Page extract:
____

[Hallb-engineering] Fwd: Lesson Learned "ACC-16-0303- Shoulder Injury During Disassembly Task"

Douglas Tilles tilles at jlab.org
Thu Jul 14 13:27:06 EDT 2016


----- Forwarded Message -----
From: "Tina Johnson" <cjohnson at jlab.org>
To: "Tina Johnson" <cjohnson at jlab.org>
Sent: Wednesday, July 13, 2016 12:00:17 PM
Subject: Lesson Learned "ACC-16-0303- Shoulder Injury During Disassembly Task"

Jefferson Lab Lessons Learned : Print Lesson 
	ACC-16-0303- Shoulder Injury During Disassembly Task 
Statement of Lessons Learned 
1. Employee became discouraged when they failed to receive feedback from their supervisor with regards to the status of previously identified concerns.  The employee further became reluctant to provide additional concerns to their supervision with the idea that they too would not be addressed.    In reality, the previously identified concerns were being addressed by the supervisor and management, but incomplete feedback from the management led the employee to believe they were not being addressed.

To promote an atmosphere of inclusiveness and enhance overall employee engagement, and to encourage continued feedback within the organization, it is important to close the loop with personnel so they know their feedback is being handled, even if progress is slow.

____

Tasks to carry out:
a: In the lessons-learned email, what led the employee to believe their concerns were not being addressed?
b: Rewrite the stretch of the lessons-learned email from "To promote an" through "progress is slow.", swapping "inclusiveness" for "openness".

[Collection entries]
____

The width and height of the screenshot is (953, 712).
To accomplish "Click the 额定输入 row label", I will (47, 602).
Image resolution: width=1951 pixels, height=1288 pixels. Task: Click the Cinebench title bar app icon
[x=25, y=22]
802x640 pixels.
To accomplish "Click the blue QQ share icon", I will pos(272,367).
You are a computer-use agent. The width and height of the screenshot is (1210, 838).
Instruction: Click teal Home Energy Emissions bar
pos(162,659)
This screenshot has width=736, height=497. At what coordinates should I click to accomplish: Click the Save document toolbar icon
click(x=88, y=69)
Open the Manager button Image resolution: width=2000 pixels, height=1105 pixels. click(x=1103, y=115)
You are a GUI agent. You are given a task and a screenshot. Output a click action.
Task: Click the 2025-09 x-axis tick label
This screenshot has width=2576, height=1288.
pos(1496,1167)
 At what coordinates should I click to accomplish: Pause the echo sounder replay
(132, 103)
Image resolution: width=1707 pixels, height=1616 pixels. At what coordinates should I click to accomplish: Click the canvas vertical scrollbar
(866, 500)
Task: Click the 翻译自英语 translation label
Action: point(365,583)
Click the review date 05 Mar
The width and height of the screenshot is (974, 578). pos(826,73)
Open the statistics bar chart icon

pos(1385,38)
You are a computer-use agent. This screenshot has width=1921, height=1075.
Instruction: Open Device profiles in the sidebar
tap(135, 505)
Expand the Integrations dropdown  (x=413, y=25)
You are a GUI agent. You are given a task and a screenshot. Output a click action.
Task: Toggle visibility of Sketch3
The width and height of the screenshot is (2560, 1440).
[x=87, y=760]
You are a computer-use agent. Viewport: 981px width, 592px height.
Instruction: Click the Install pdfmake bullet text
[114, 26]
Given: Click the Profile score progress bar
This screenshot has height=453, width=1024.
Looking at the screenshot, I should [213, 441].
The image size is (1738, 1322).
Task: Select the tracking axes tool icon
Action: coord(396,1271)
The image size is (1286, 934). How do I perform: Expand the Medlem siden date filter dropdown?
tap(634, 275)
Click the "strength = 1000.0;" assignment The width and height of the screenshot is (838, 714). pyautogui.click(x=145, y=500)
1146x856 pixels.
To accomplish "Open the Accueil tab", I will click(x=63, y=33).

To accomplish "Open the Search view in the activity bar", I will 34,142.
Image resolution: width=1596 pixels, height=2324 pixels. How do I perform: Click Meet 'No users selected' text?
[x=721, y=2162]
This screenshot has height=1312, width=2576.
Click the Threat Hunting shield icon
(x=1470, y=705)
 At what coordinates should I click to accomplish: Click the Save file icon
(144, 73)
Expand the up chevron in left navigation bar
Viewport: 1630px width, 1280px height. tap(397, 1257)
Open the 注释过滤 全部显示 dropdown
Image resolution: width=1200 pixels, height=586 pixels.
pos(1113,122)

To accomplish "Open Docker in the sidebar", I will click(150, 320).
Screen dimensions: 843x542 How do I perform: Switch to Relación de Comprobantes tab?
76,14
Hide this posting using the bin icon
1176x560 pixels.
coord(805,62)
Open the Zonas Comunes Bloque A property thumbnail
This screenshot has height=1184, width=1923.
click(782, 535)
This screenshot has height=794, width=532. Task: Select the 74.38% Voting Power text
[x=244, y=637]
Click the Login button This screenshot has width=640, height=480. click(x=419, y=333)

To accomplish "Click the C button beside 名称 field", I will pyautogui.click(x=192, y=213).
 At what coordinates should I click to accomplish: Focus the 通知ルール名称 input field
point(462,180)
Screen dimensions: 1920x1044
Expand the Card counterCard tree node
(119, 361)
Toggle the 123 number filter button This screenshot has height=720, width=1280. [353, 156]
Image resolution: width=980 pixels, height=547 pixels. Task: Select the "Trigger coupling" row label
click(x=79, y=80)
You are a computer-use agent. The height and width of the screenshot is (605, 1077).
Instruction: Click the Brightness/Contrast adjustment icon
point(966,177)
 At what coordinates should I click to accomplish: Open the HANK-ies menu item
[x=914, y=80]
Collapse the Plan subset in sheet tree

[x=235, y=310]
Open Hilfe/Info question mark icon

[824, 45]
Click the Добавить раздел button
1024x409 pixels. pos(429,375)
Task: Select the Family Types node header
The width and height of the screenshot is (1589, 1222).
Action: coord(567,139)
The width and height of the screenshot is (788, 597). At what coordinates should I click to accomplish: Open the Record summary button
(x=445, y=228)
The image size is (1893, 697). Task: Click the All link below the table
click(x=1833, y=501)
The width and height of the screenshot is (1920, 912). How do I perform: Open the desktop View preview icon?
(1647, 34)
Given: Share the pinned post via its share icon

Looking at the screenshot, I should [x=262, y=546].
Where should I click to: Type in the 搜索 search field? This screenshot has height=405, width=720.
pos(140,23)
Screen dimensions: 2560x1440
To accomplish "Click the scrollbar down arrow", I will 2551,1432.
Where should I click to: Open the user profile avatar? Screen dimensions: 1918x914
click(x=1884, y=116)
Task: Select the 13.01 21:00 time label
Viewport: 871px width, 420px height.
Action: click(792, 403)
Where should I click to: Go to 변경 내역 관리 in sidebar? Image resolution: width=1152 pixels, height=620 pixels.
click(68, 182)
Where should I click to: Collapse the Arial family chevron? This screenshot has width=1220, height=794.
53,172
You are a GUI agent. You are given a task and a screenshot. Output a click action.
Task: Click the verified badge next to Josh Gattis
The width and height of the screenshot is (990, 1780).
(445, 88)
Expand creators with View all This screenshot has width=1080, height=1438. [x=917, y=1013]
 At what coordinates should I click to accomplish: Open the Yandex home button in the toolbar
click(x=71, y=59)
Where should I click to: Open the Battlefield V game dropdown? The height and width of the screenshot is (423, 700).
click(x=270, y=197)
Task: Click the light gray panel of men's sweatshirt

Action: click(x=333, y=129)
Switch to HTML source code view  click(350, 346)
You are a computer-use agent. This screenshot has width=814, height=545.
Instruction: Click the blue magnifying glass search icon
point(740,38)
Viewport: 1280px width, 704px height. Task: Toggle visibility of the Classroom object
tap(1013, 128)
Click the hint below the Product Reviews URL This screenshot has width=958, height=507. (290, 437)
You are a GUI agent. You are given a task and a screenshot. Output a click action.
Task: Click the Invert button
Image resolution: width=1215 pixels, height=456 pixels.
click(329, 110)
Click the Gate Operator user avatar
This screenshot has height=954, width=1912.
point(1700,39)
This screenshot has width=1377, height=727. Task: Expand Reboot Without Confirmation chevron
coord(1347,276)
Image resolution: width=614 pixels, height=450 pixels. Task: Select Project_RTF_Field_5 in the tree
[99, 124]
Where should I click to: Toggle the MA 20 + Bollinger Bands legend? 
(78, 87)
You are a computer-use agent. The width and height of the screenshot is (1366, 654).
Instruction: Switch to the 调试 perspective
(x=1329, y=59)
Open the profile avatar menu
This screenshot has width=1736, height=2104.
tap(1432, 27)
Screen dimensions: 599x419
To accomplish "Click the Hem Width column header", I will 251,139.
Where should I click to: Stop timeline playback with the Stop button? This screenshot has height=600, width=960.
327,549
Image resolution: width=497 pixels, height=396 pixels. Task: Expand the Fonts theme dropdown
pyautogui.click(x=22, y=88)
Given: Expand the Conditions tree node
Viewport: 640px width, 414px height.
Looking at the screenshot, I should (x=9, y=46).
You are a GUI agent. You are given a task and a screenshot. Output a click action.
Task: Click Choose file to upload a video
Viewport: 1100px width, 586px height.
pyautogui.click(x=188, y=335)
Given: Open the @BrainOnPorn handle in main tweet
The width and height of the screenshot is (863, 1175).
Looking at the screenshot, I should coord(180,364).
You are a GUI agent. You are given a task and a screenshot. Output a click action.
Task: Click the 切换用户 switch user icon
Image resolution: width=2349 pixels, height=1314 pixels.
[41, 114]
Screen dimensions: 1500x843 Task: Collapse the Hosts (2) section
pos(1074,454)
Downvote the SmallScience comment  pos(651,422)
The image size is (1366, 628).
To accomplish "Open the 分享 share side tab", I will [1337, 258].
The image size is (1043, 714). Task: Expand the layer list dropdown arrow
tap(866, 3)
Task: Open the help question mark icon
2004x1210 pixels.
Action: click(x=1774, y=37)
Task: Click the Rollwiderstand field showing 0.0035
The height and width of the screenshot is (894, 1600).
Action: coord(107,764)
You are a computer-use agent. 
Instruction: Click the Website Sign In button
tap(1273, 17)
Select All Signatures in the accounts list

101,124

____

Results of the tasks:
a: Incomplete feedback from management led the employee to believe their concerns were not being addressed.

b:
To promote an atmosphere of openness and enhance overall employee engagement, and to encourage continued feedback within the organization, it is important to close the loop with personnel so they know their feedback is being handled, even if progress is slow.